Ghoulish fog

Neither soars to any heights nor plumbs any depths


Purgatory is a place between heaven and hell where souls go because they have things they need to work out. It’s home not only to most of this musical’s characters, but also to its book: Despite some good music, The Dance Of The Dead neither soars to any heights nor plumbs any depths, instead floating aimlessly in a ghoulish fog.

The set-up sounds intriguing: Edward Sorrows (Kevin Dennis) has come to end it all in a graveyard when he meets the ghost of a gambling addict and loving mother named Meg Baler (Elizabeth Beeler), who introduces him to a gaggle of troubled specters. They jump when he offers his soul to the one who most needs to return to life and deal with unfinished business. The catch is that he has to listen to their life stories first.

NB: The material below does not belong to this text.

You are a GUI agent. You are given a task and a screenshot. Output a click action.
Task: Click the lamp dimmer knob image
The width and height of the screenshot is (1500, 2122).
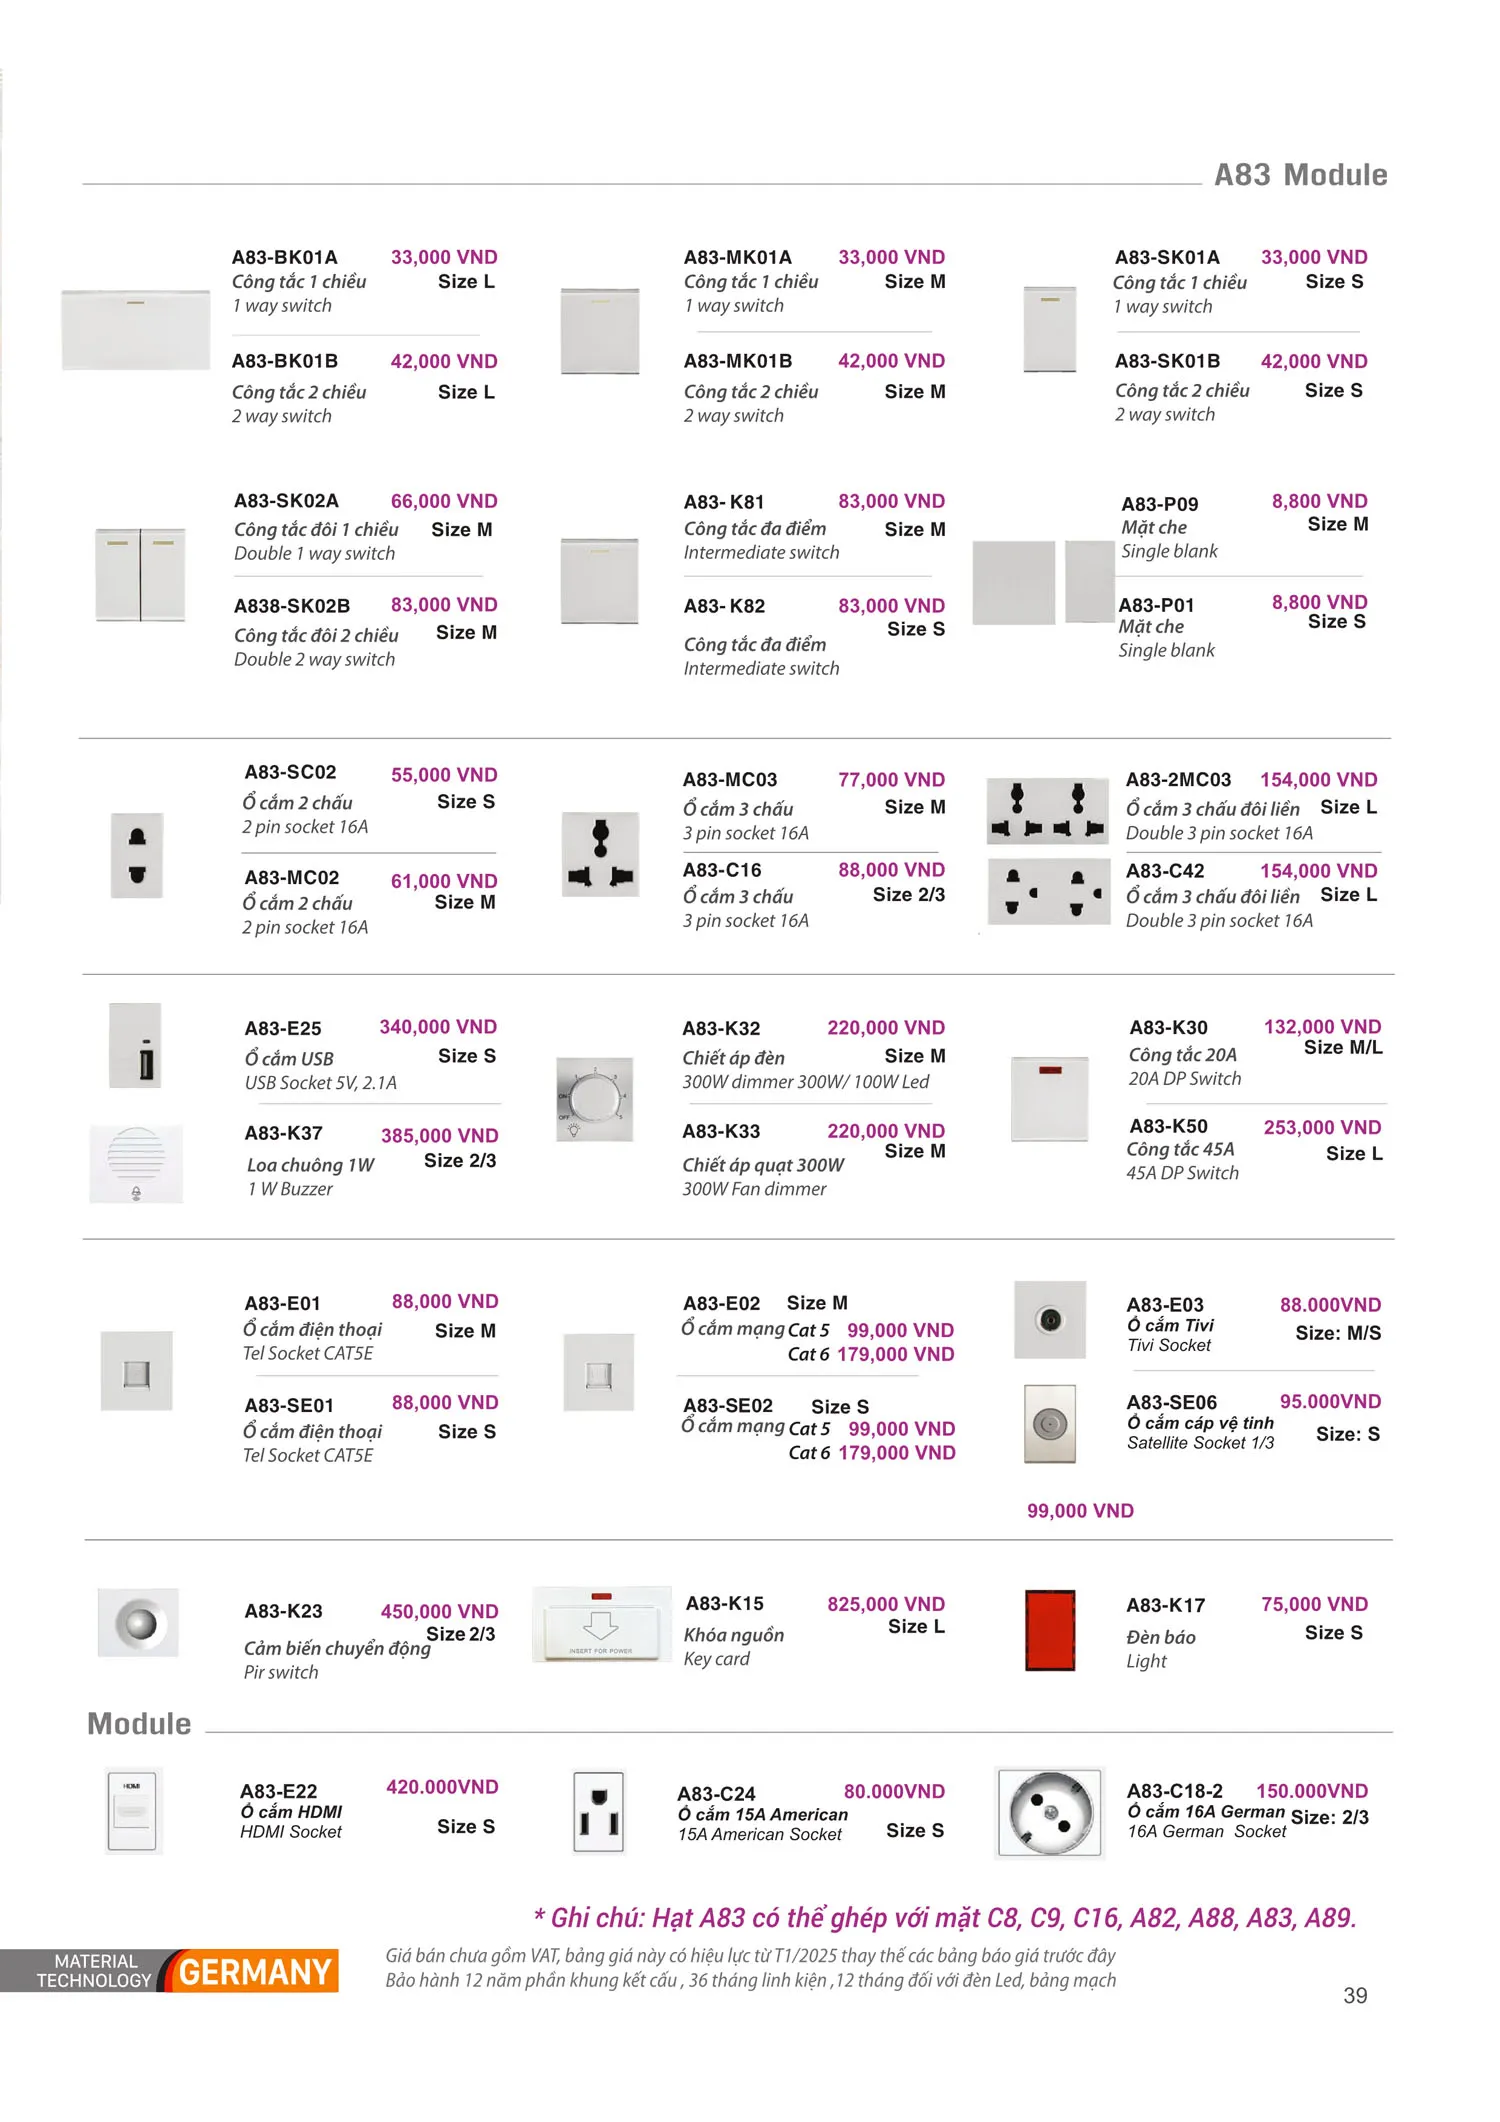(595, 1100)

There’s theatricality aplenty, with the chorus of 16 ghosts participating in deliberately silly choreographed numbers, then going up to sit amongst the audience, whence their voices whiz by unsuspecting ears as they sing, laugh and gasp.

Raising the level a couple of notches is the live jazz trio, with playwright and composer Scott White at the piano. Though the collection of 22 songs jazz, pop, gospel, you name it is inevitably uneven, there are some distinctly hummable tunes here, jazz being a particular forte.

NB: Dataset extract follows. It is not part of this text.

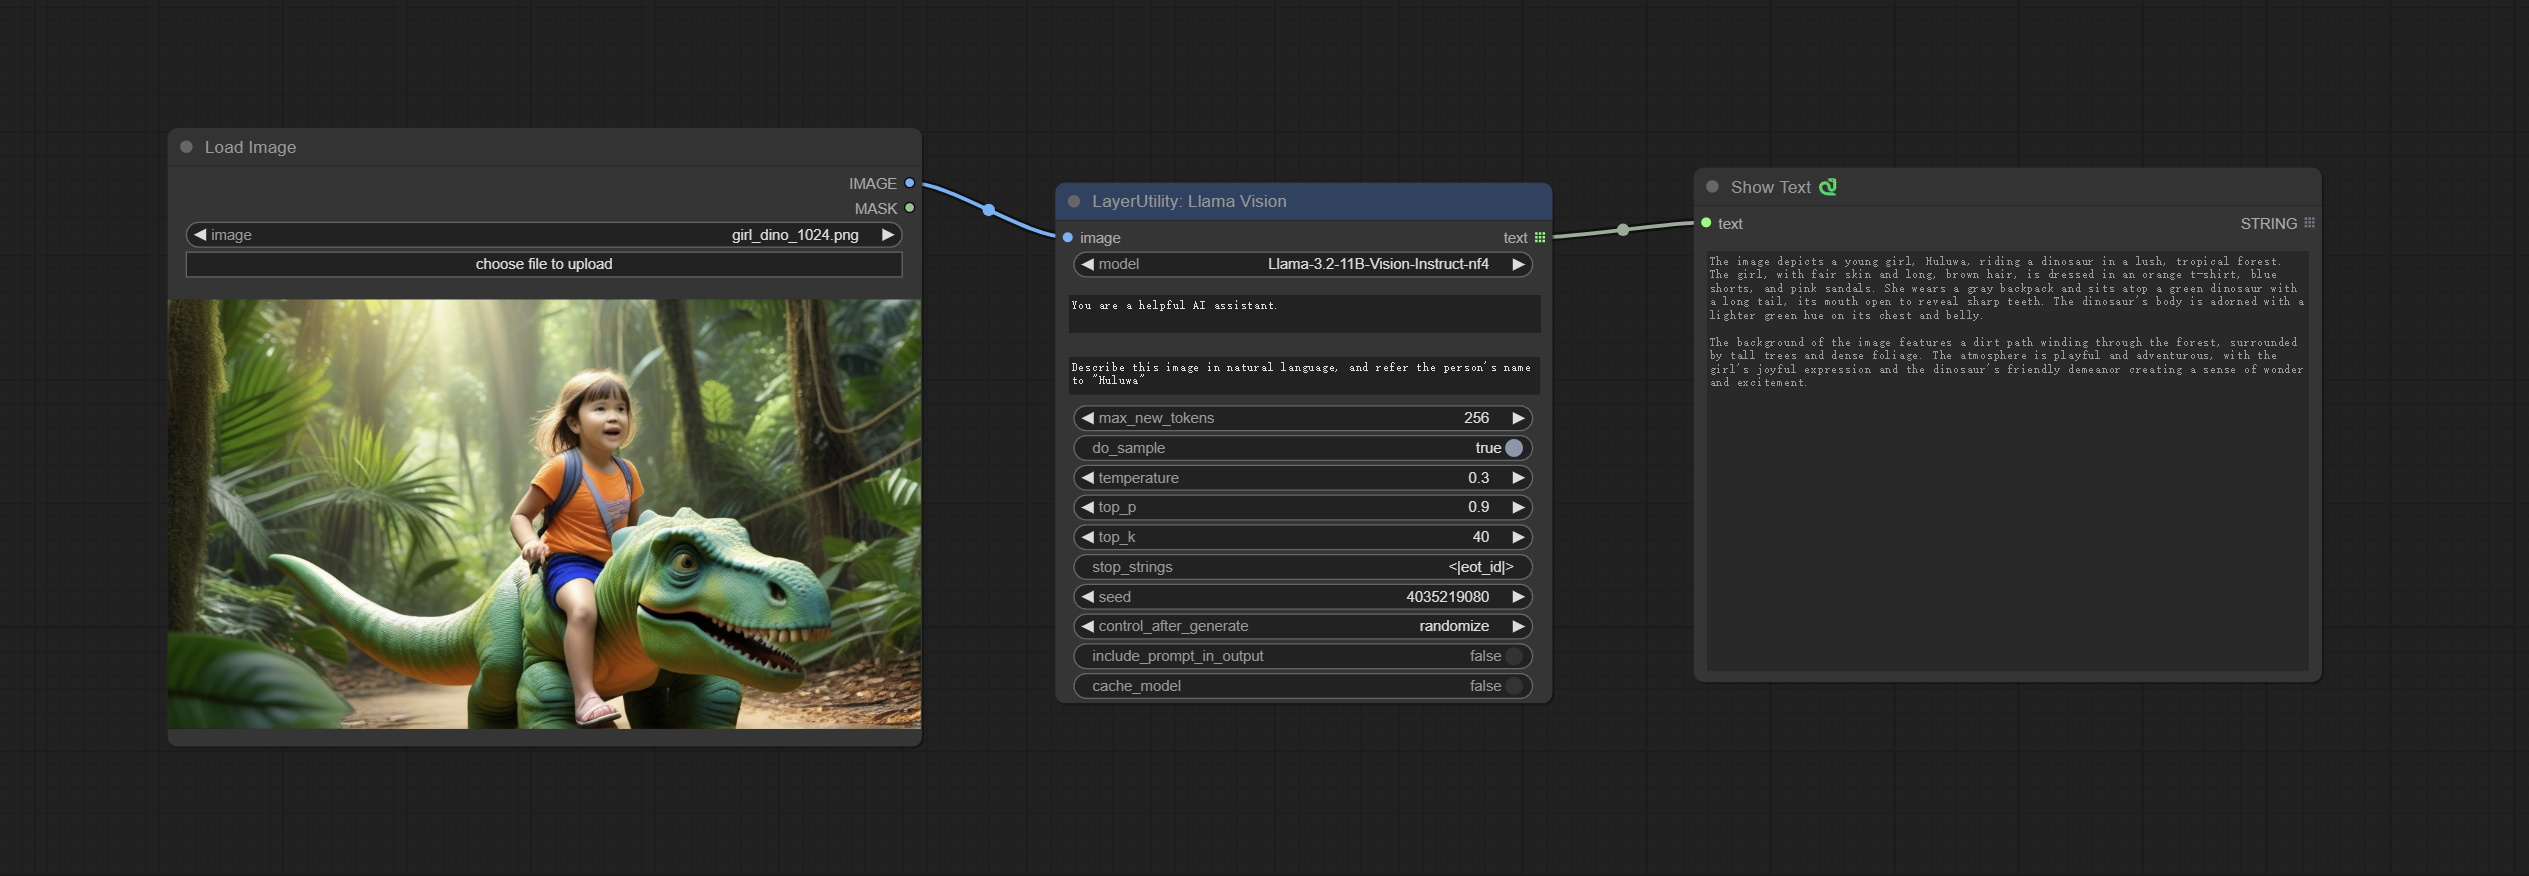Click the text output grid port on Llama Vision
The image size is (2529, 876).
1540,238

But music alone does not a musical make. At the centre of all this, but doing little to hold it together, is the suicidal protagonist, who reminds me of Frodo in the Lord Of The Rings: He only makes things more interesting when he disappears. He happens to be gay and has an unhappy home life but this isn’t explored, one of many lost opportunities to delve into something that matters.

Captivating Sandra Caldwell makes the best of her role as a blues singer whose fate in purgatory is to speak only in hackneyed phrases. Referring to her fans, she laments “What they see on the stage ain’t real.” If only that weren’t uncomfortably clear already.

Jeff Madden has presence and panache as the ghost of a charming murderer. Donald Saunders plays a regretful closet case, providing more gay content if not exactly a gay theme.

Director and choreographer Vinetta Strombergs fills the stage with hubbub but does not overcome the lack of dramatic structure. With all these living, dead or undead characters getting shot, then stabbed, then shot then once again bursting into song you soon want to retreat to the land of the living.